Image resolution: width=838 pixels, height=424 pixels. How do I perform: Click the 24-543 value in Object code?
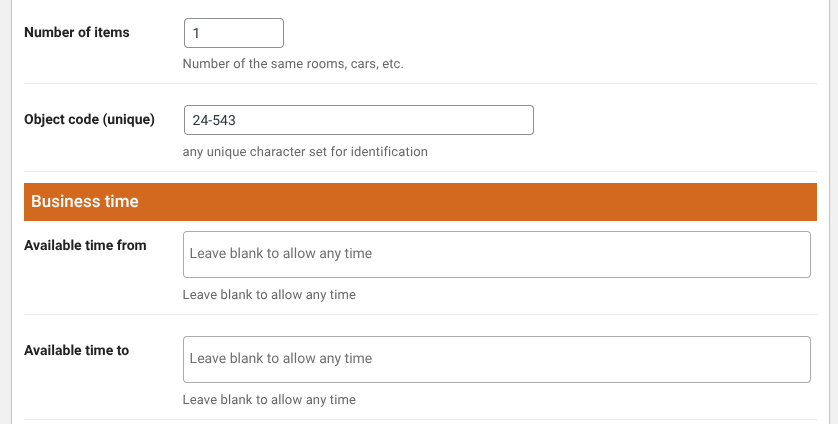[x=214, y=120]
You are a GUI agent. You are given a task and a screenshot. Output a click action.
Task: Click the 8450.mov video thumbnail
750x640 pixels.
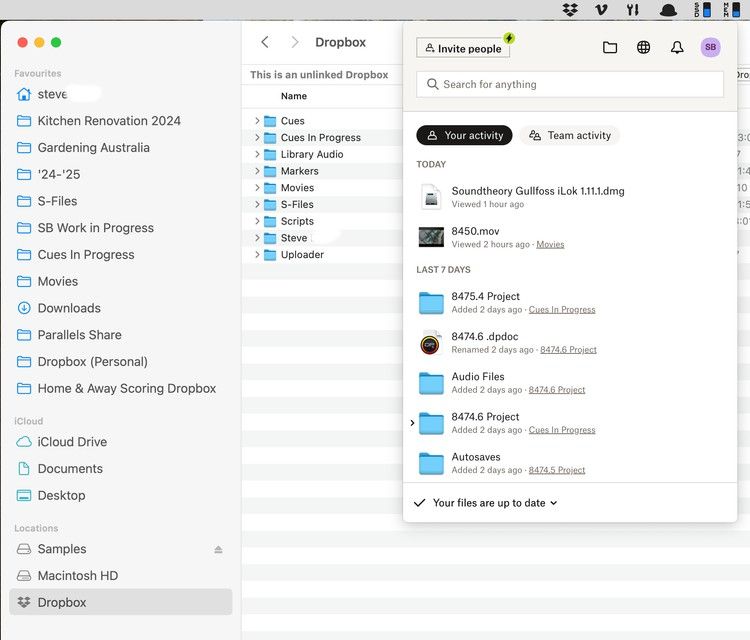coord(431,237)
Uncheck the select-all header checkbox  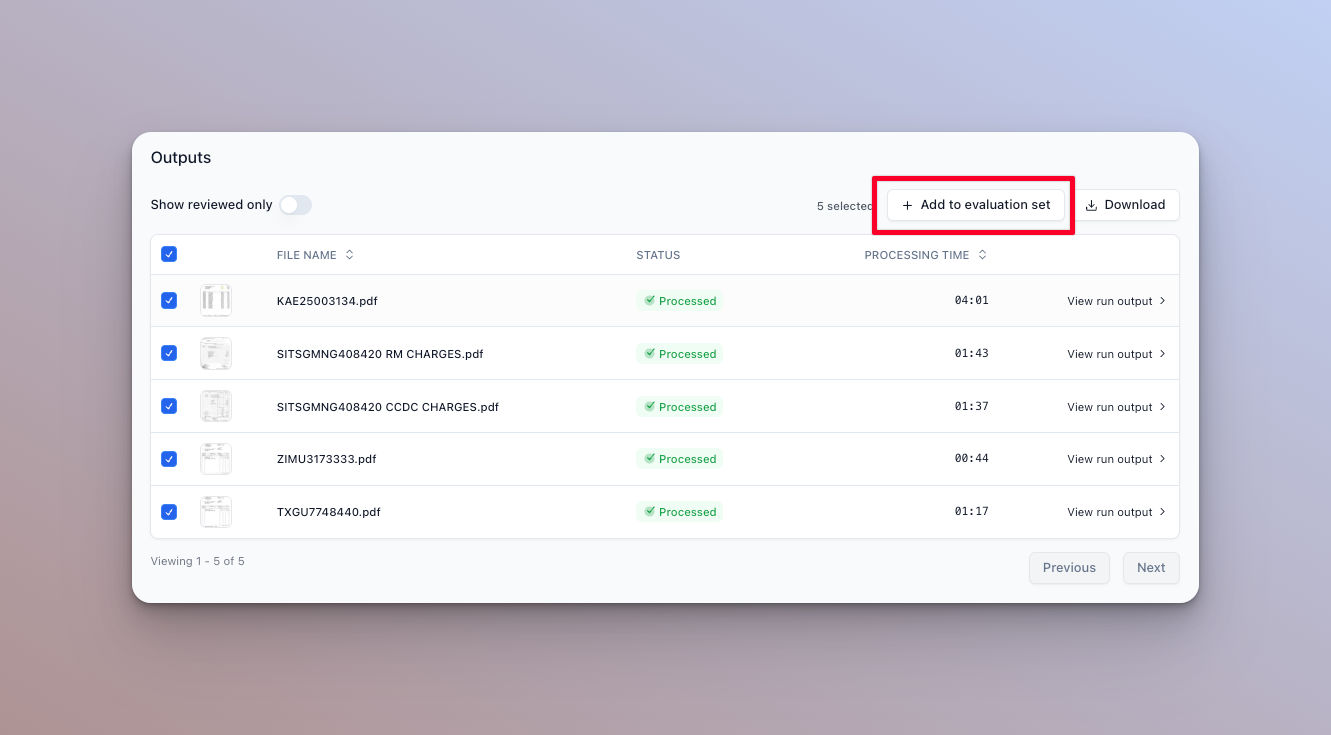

● ● ● ● ●

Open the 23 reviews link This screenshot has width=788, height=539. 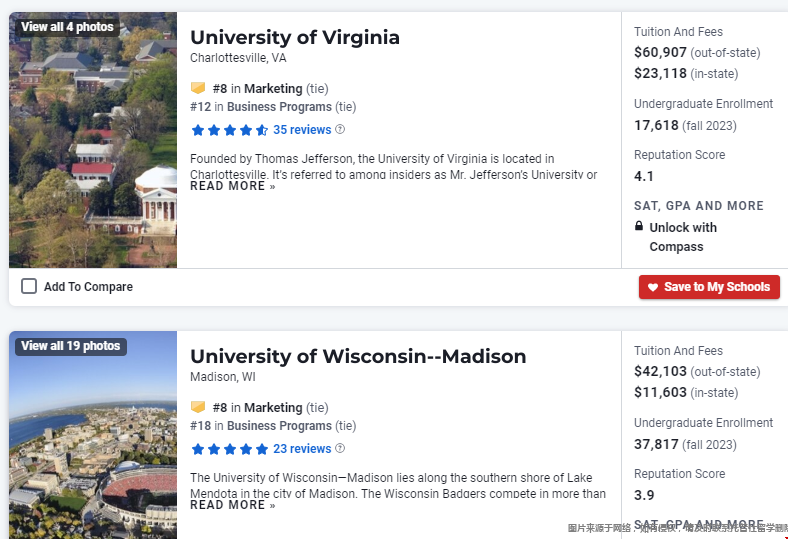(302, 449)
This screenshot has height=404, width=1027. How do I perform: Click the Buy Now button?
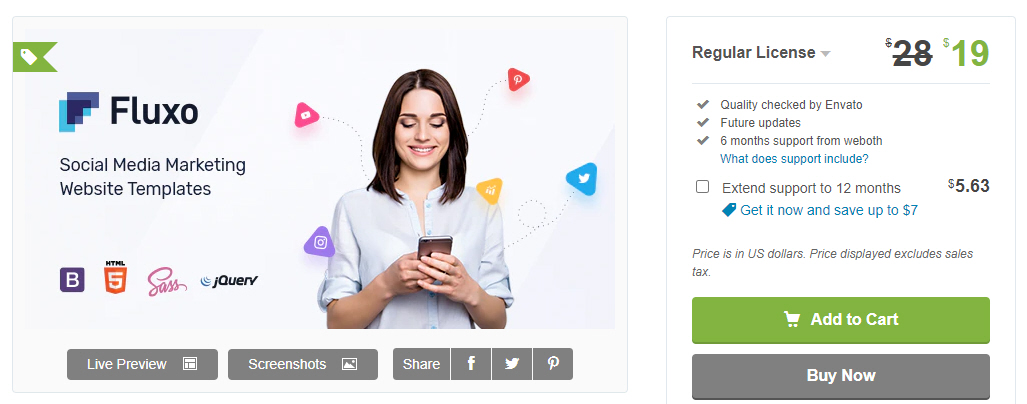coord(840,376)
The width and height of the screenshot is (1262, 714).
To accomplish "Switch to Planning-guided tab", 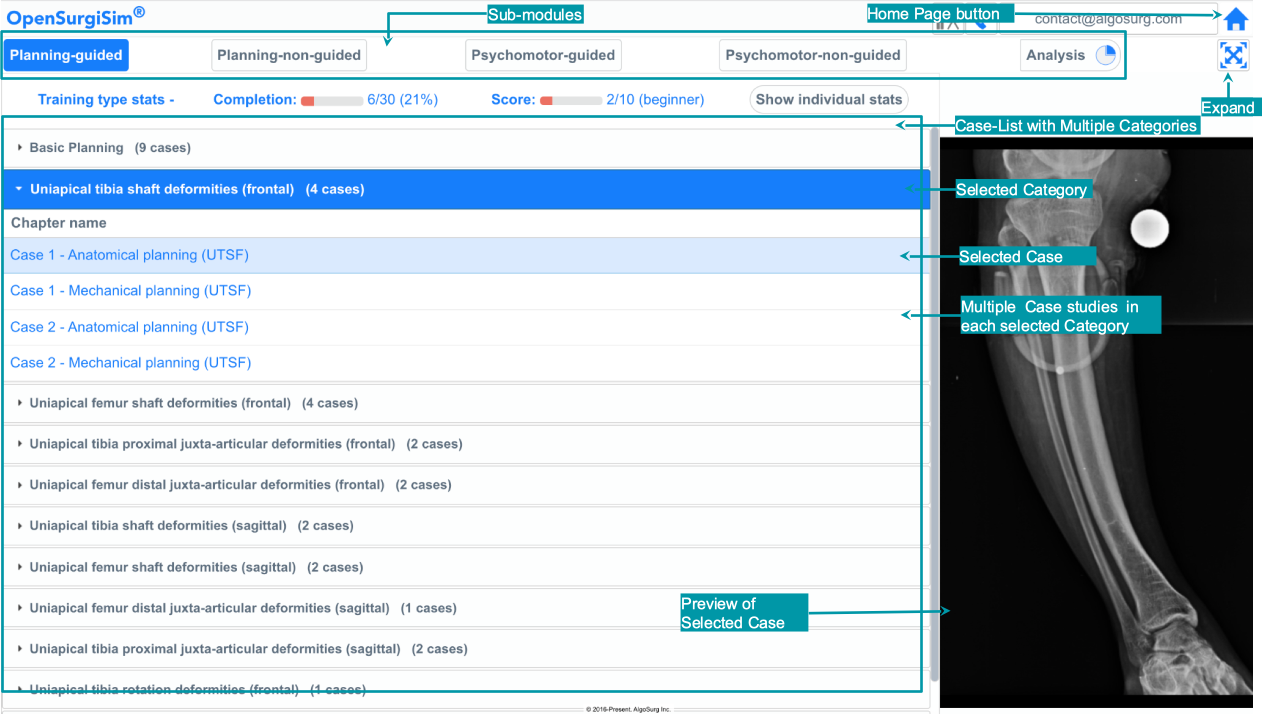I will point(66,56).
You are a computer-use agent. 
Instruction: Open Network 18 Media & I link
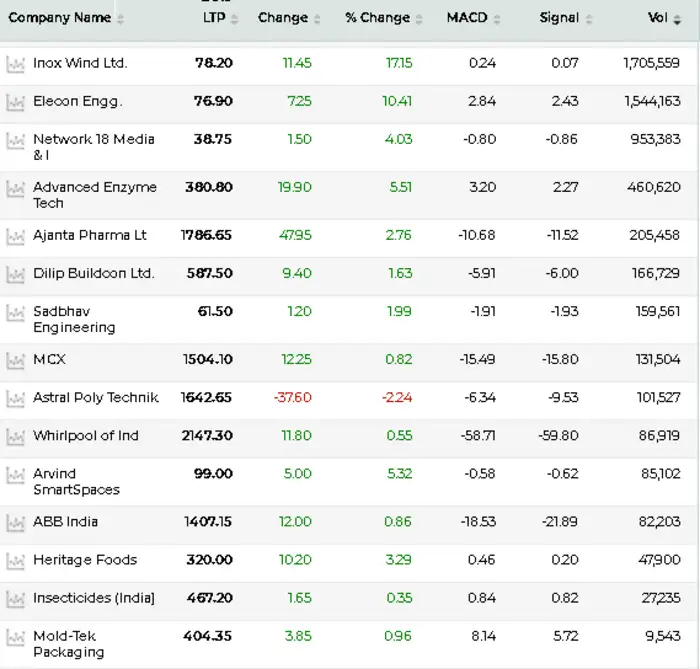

● ● ● ● ●

### Instructions for the task
In the listing above, find the line with "Image resolution: width=838" and the line with "Uncheck the select-all header checkbox". Transcribe those two and everything between, exactly, leaving out pictures.

### The answer
Image resolution: width=838 pixels, height=424 pixels. How do I perform: Click the 24-543 value in Object code?
[x=214, y=120]
You are a GUI agent. You are given a task and a screenshot. Output a click action.
Task: Click the 8450.mov video thumbnail
750x640 pixels.
coord(431,237)
Uncheck the select-all header checkbox  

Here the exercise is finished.